The legal case is the latest twist in an ongoing saga between the European Union and the Anglo-Swedish company, which has seen the pair at loggerheads over the latter’s alleged shortfall of deliveries to the bloc.
It comes as several European countries grapple with a third wave of COVID-19 infections.
AstraZeneca’s vaccine was envisaged as a central part of Europe’s vaccination campaign, and a linchpin in the global strategy to get coronavirus vaccines to poorer countries because it is cheaper and easier to use than shots produced by Pfizer-BioNTech and Moderna.
But cuts and delays in delivery of doses to the EU have weighed on faltering mass immunisation efforts within the bloc, which trails behind former member state the UK, the United States and Israel, among other countries, on vaccination.
Brussels has argued the disruption and supply issues amount to a failure by AstraZeneca to respect its contract with the EU. It has also accused the company of not having a “reliable” plan to ensure timely deliveries.
AstraZeneca, for its part, has said the legal action by the EU is without merit and has pledged to defend itself strongly in court.
EU seeks immediate deliveries
Putting forward the EU’s case in the Brussels court, lawyers for the bloc told the public hearing that the bloc was seeking immediate deliveries of vaccine doses from all factories listed in its contract, including those in the UK.
The move risks reigniting a spat with London over scarce vaccine supplies.
“We demand deliveries by the end of June and we also demand with immediate effect the use of all plants listed in the contract,” EU lawyer Rafael Jafferali told the hearing.

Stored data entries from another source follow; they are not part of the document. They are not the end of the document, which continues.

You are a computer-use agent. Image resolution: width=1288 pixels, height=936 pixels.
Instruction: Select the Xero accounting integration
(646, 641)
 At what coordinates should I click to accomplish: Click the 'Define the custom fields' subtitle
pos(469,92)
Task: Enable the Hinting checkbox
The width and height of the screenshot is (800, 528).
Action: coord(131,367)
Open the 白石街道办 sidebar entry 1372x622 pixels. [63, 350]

“The contract listed a series of plants that had to be used by AstraZeneca and that still today, in breach of the contract, AstraZeneca is not using,” Jafferali added.

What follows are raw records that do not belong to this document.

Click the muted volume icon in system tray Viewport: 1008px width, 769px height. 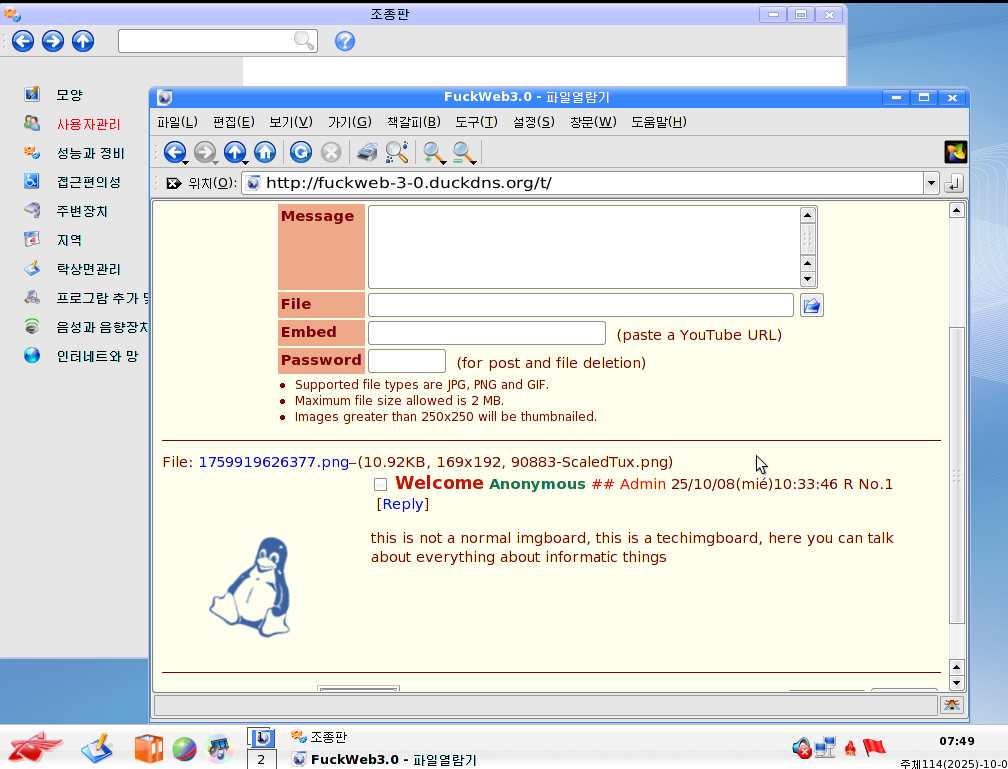(x=801, y=747)
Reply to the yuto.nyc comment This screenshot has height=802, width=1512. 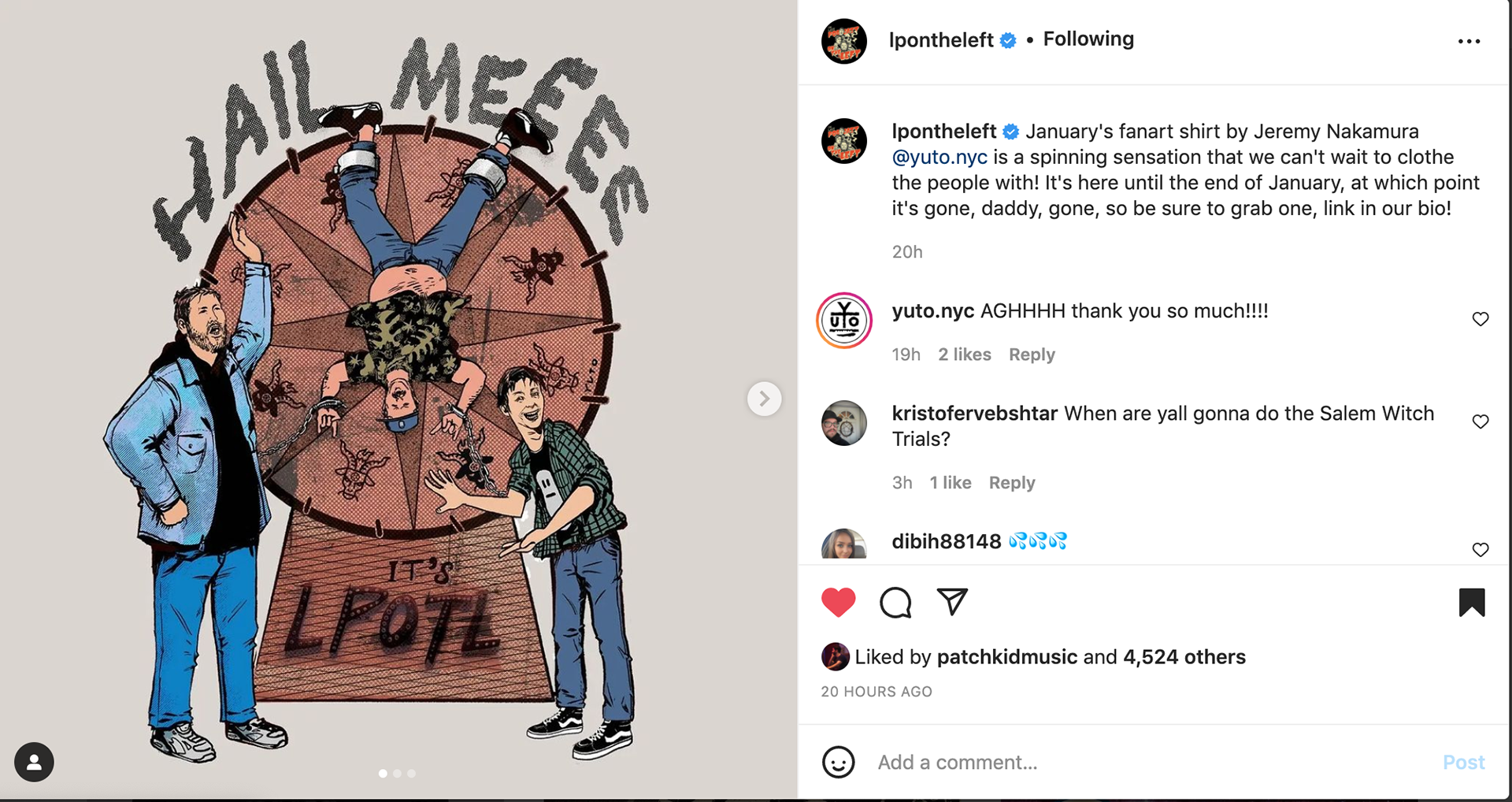[x=1032, y=355]
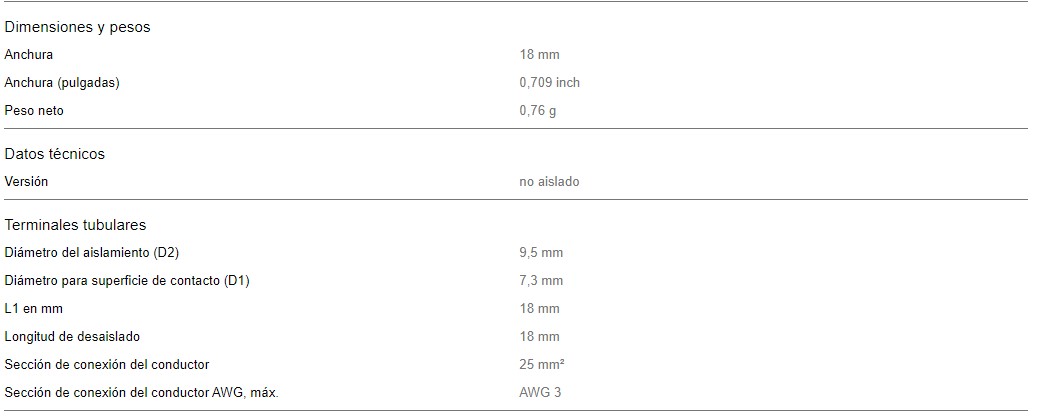Select the no aislado value
Viewport: 1038px width, 416px height.
[x=549, y=182]
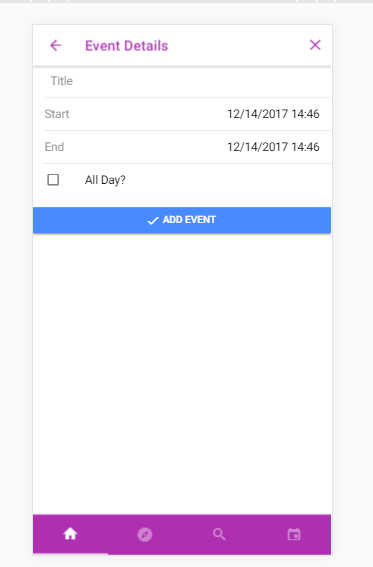373x567 pixels.
Task: Click the active Home tab underline indicator
Action: pos(70,554)
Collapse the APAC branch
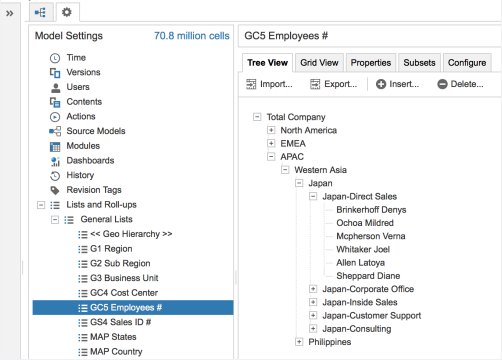 coord(271,156)
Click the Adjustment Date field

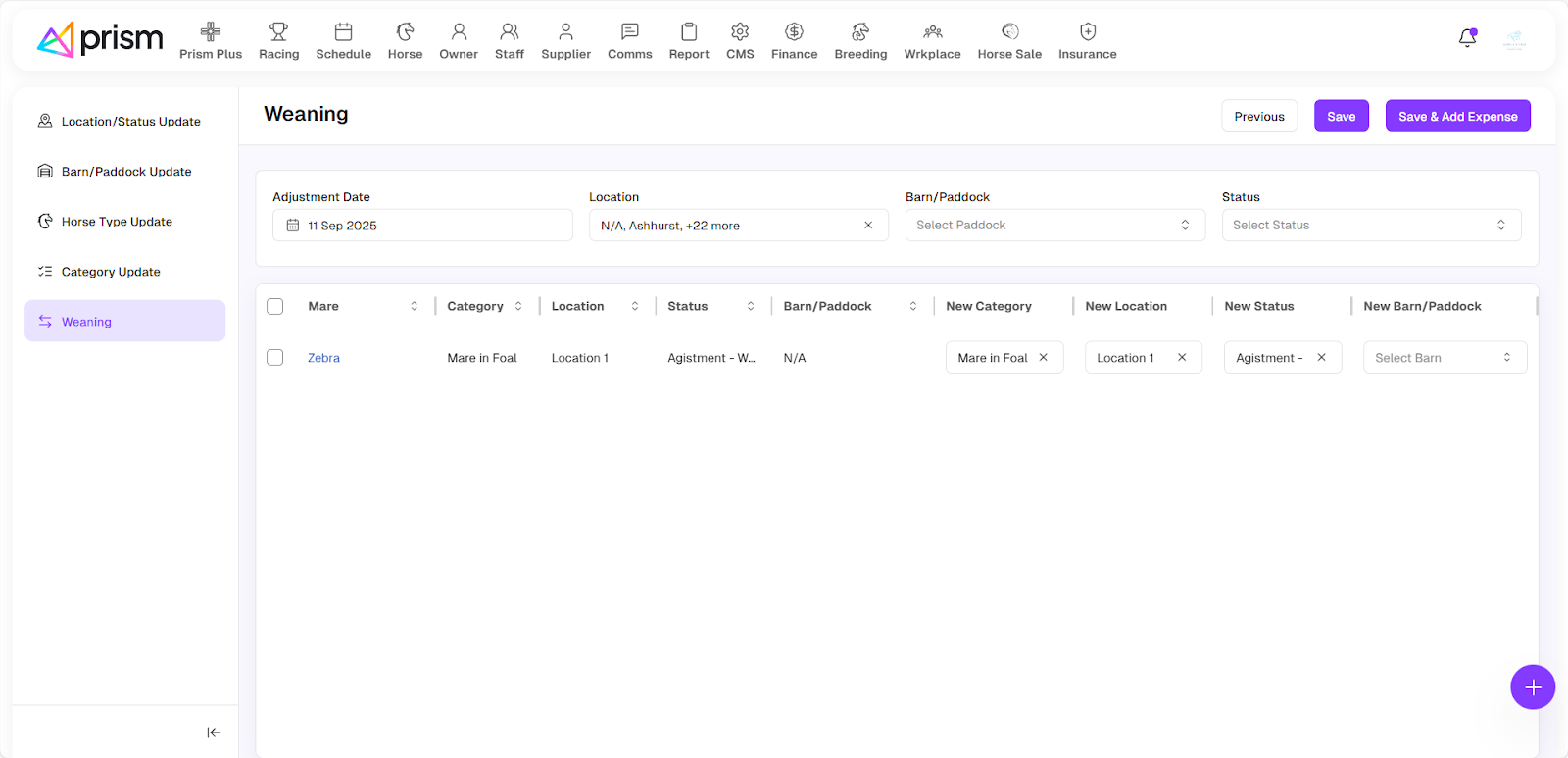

In response, AstraZeneca lawyer Hakim Boularbah told the hearing there was no obligation to deliver vaccines from all production plants.
The contract lists four vaccine-making plants, two of which are situated in the UK. Whereas AstraZeneca has delivered doses to the EU from sites in Belgium and the Netherlands, it has not shipped to EU countries any dose produced in the two UK plants, run by Oxford Biomedica and Cobra Biologics.
The contract also says that a Catalent factory in the United States which manufactures AstraZeneca jabs “may serve as a back-up supply site”.
“AstraZeneca deeply regrets the decision of the European Commission to start this legal action in relation with the COVID-19 supply agreement. We hope to resolve this dispute as soon as possible,” Boularbah told reporters after the hearing.
EU officials have told Reuters news agency that AstraZeneca justifies the lack of supplies from the UK by citing clauses in its UK contracts that prevent exports of the vaccine it developed with Oxford University.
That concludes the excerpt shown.